Exercise description - Starting at the line with "Expand the Optimus effect disclosure triangle" and ending at the line with "How do I perform: Uncheck", print exactly the lines of the entries below. Pictures do not belong in the copy.
══ Material for the task ══
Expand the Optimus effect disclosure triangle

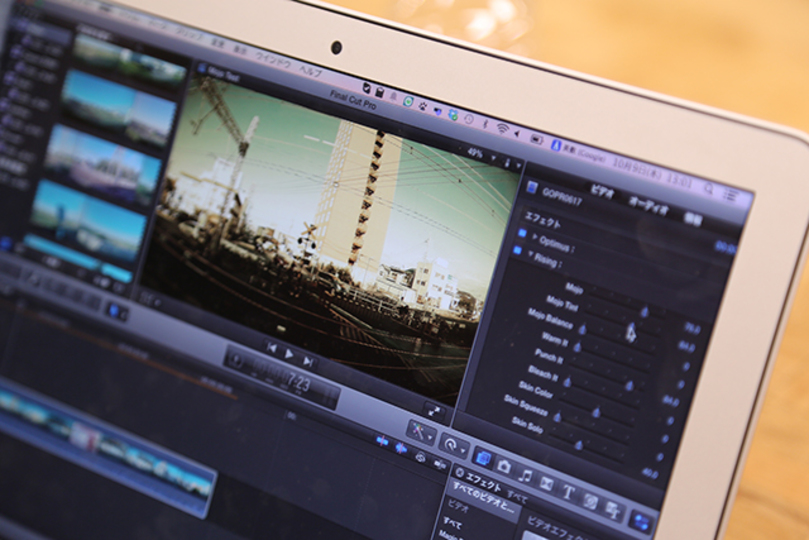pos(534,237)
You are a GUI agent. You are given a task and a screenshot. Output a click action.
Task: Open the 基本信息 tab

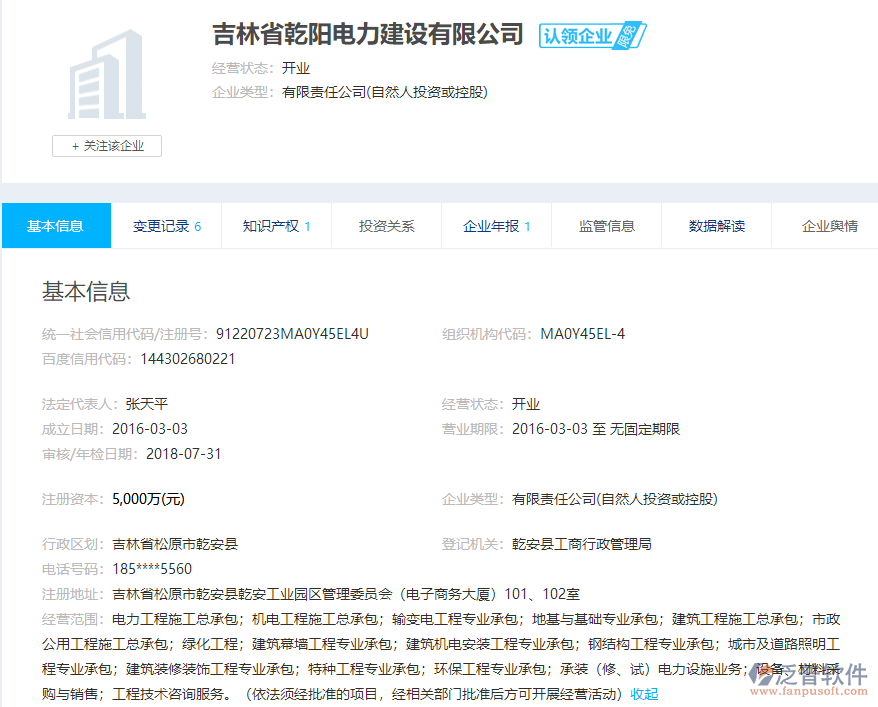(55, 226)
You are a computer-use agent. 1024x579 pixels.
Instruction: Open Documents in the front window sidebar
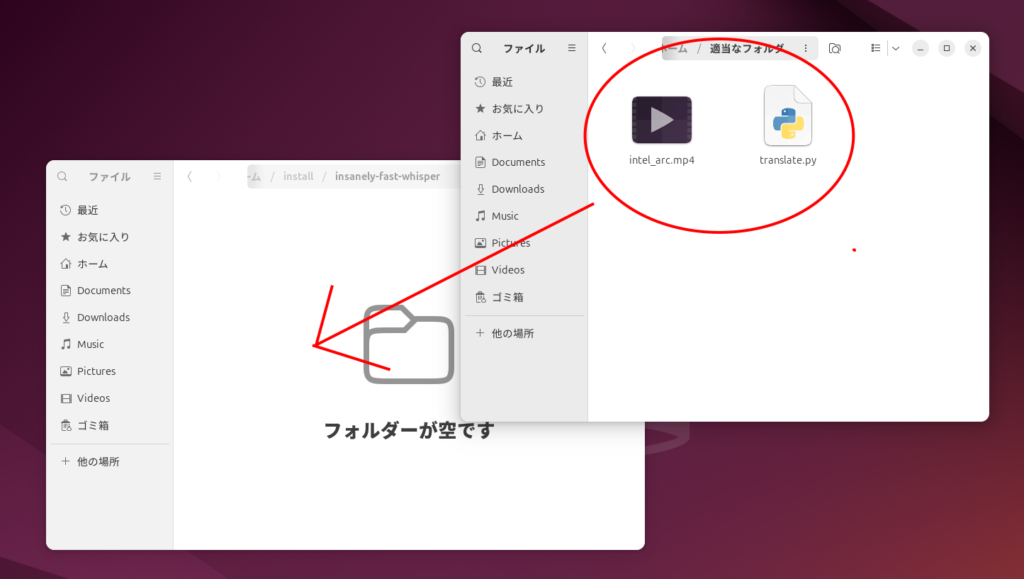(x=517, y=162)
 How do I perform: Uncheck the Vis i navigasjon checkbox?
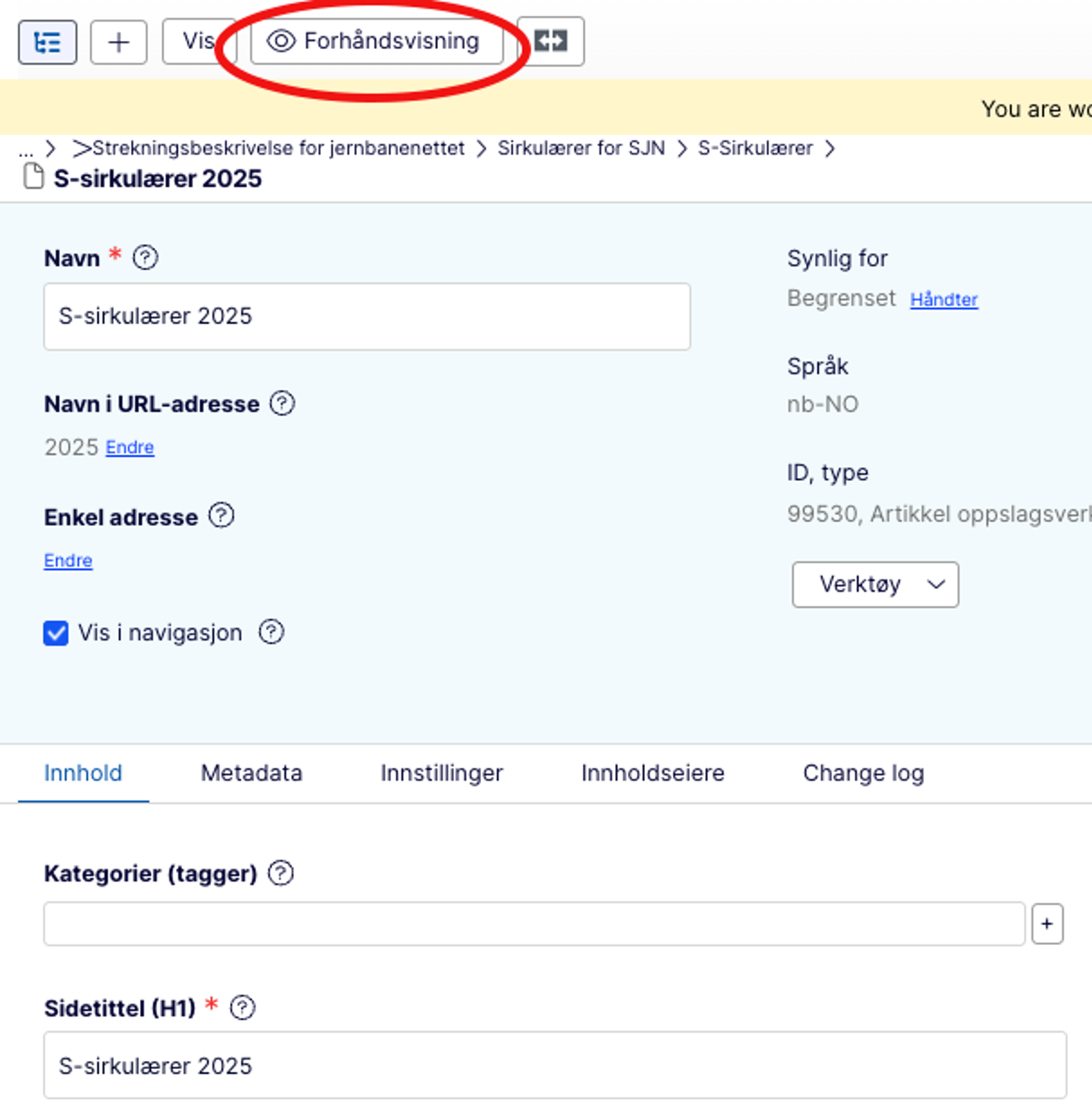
═══
══ Material for the task ══
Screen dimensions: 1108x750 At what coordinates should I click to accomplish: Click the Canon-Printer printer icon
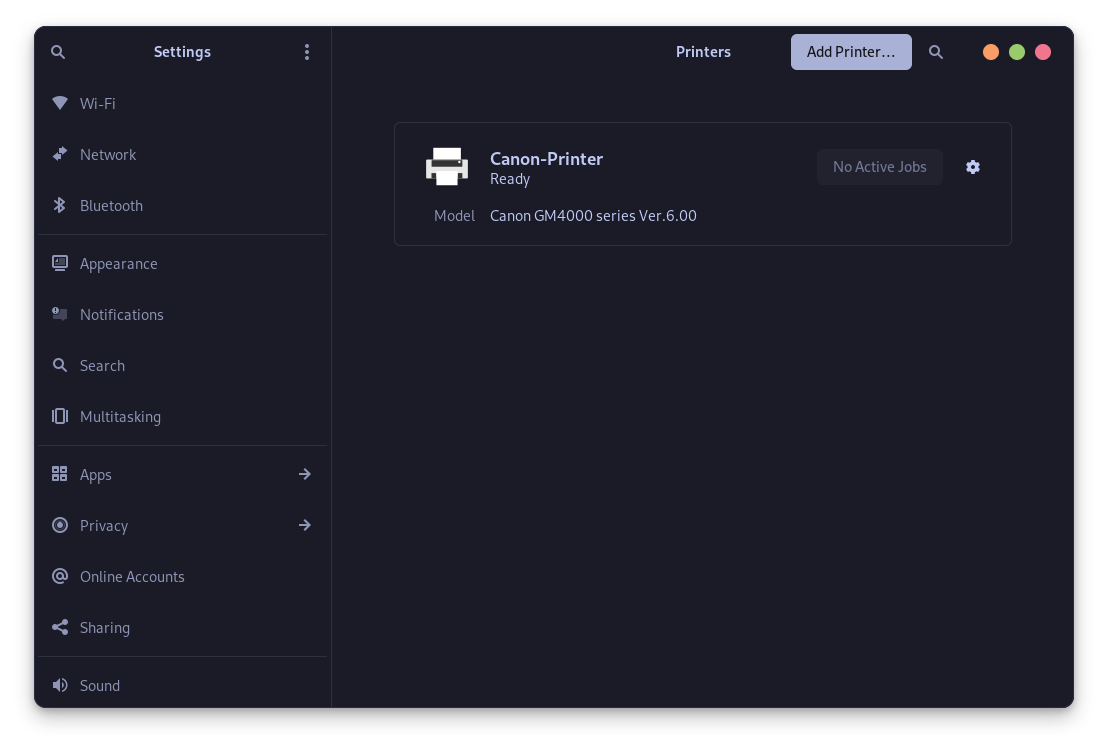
═══
Solved exercise -
Expand the Optimus effect disclosure triangle

pos(534,237)
You are a GUI agent. You are given a task and a screenshot. Output a click action.
Task: Open the 基本信息 tab

(55, 226)
You are a computer-use agent. 1024x579 pixels.
Instruction: Open Documents in the front window sidebar
(x=517, y=162)
 How do I perform: Uncheck the Vis i navigasjon checkbox?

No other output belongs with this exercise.